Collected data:
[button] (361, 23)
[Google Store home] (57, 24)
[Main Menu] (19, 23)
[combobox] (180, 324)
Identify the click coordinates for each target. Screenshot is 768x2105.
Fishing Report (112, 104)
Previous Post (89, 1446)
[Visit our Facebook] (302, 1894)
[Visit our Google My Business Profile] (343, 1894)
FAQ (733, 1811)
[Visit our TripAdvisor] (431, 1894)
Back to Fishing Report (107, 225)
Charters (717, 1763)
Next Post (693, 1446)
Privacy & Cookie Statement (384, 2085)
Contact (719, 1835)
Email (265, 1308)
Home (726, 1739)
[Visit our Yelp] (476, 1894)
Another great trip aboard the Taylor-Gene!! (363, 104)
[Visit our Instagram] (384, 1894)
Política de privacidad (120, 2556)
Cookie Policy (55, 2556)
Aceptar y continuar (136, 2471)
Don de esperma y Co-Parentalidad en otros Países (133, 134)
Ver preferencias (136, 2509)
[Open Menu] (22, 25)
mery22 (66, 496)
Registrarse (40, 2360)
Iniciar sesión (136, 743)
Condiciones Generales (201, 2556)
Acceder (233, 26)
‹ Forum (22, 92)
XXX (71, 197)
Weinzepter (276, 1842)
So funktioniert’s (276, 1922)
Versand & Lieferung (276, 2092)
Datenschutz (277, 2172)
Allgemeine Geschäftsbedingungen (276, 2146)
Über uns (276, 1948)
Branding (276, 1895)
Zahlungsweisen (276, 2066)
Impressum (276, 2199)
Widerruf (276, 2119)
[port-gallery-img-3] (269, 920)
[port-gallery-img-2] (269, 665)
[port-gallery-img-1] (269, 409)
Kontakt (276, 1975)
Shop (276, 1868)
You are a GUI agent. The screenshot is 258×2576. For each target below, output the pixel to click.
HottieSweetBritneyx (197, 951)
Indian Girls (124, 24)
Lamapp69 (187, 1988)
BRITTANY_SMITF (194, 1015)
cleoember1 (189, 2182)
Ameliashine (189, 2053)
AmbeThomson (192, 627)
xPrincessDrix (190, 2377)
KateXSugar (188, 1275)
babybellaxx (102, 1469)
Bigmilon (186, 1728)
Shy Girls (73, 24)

ASSIGNED TASK:
Copy every record above out again, word for word.

ANSWER TO THE EXERCISE:
[button] (361, 23)
[Google Store home] (57, 24)
[Main Menu] (19, 23)
[combobox] (180, 324)
Identify the click coordinates for each target. Screenshot is 768x2105.
Fishing Report (112, 104)
Previous Post (89, 1446)
[Visit our Facebook] (302, 1894)
[Visit our Google My Business Profile] (343, 1894)
FAQ (733, 1811)
[Visit our TripAdvisor] (431, 1894)
Back to Fishing Report (107, 225)
Charters (717, 1763)
Next Post (693, 1446)
Privacy & Cookie Statement (384, 2085)
Contact (719, 1835)
Email (265, 1308)
Home (726, 1739)
[Visit our Yelp] (476, 1894)
Another great trip aboard the Taylor-Gene!! (363, 104)
[Visit our Instagram] (384, 1894)
Política de privacidad (120, 2556)
Cookie Policy (55, 2556)
Aceptar y continuar (136, 2471)
Don de esperma y Co-Parentalidad en otros Países (133, 134)
Ver preferencias (136, 2509)
[Open Menu] (22, 25)
mery22 (66, 496)
Registrarse (40, 2360)
Iniciar sesión (136, 743)
Condiciones Generales (201, 2556)
Acceder (233, 26)
‹ Forum (22, 92)
XXX (71, 197)
Weinzepter (276, 1842)
So funktioniert’s (276, 1922)
Versand & Lieferung (276, 2092)
Datenschutz (277, 2172)
Allgemeine Geschäftsbedingungen (276, 2146)
Über uns (276, 1948)
Branding (276, 1895)
Zahlungsweisen (276, 2066)
Impressum (276, 2199)
Widerruf (276, 2119)
[port-gallery-img-3] (269, 920)
[port-gallery-img-2] (269, 665)
[port-gallery-img-1] (269, 409)
Kontakt (276, 1975)
Shop (276, 1868)
You are a GUI agent. The screenshot is 258×2576. For each target below, output the pixel to click.
HottieSweetBritneyx (197, 951)
Indian Girls (124, 24)
Lamapp69 (187, 1988)
BRITTANY_SMITF (194, 1015)
cleoember1 (189, 2182)
Ameliashine (189, 2053)
AmbeThomson (192, 627)
xPrincessDrix (190, 2377)
KateXSugar (188, 1275)
babybellaxx (102, 1469)
Bigmilon (186, 1728)
Shy Girls (73, 24)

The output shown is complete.